**Entries supplied:**
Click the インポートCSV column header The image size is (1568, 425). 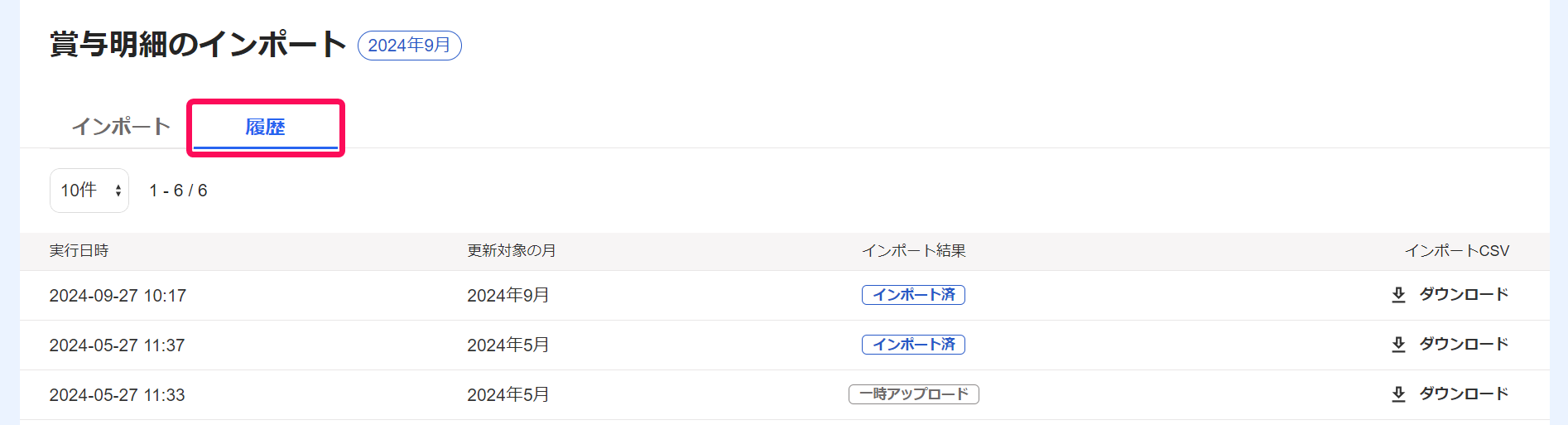tap(1457, 251)
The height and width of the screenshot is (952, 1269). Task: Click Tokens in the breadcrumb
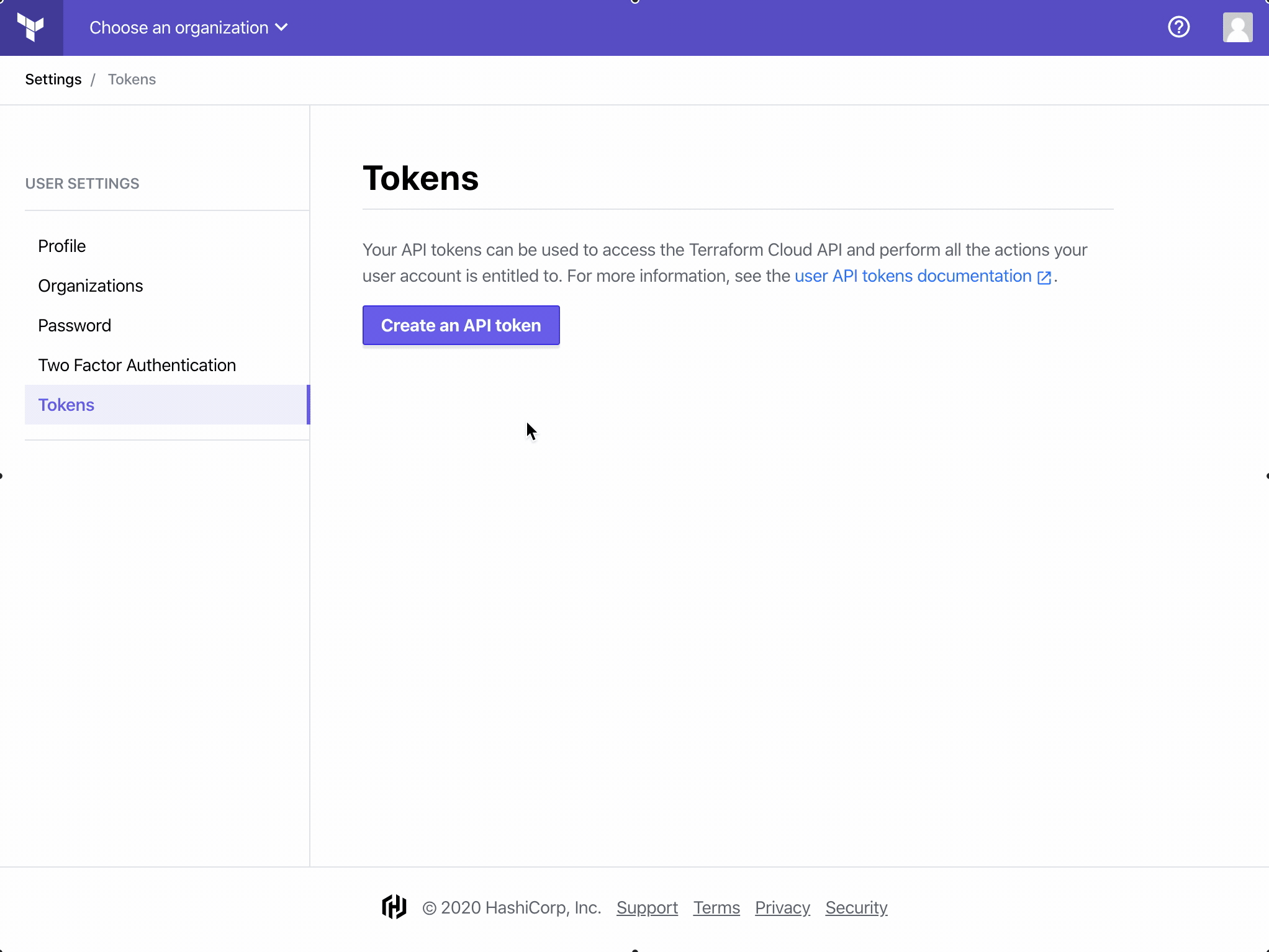(x=132, y=79)
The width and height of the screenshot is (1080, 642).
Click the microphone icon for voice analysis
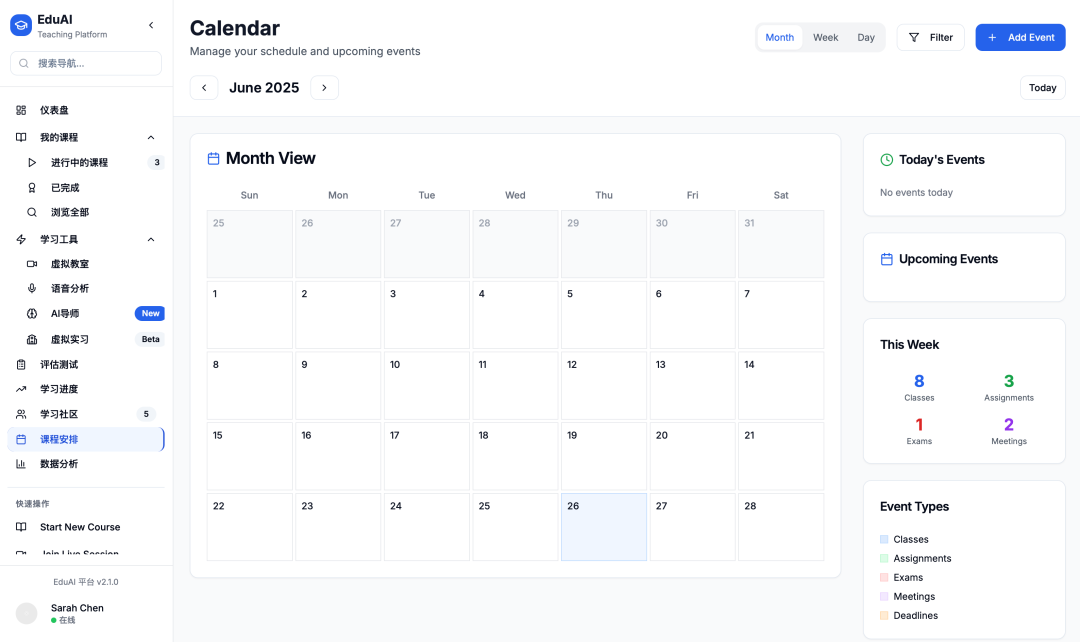(x=32, y=288)
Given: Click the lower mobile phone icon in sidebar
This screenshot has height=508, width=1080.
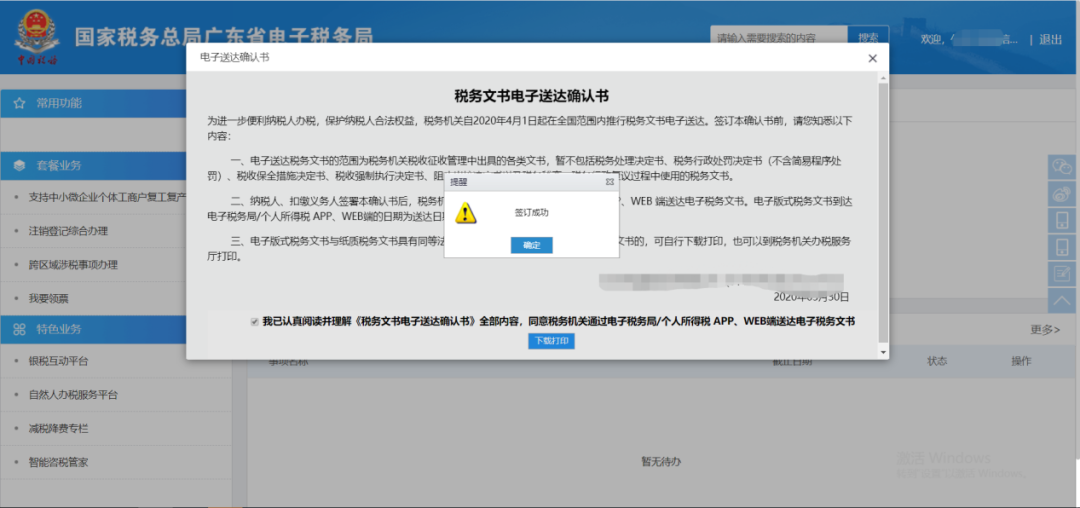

**Exercise directions:** Identify every line in the listing above that contains the word "height", and copy each of those lines in full. Match case exactly.

**Solution for this exercise:**
The height and width of the screenshot is (952, 1269). Task: Click Tokens in the breadcrumb
The width and height of the screenshot is (1080, 642).
This screenshot has height=508, width=1080.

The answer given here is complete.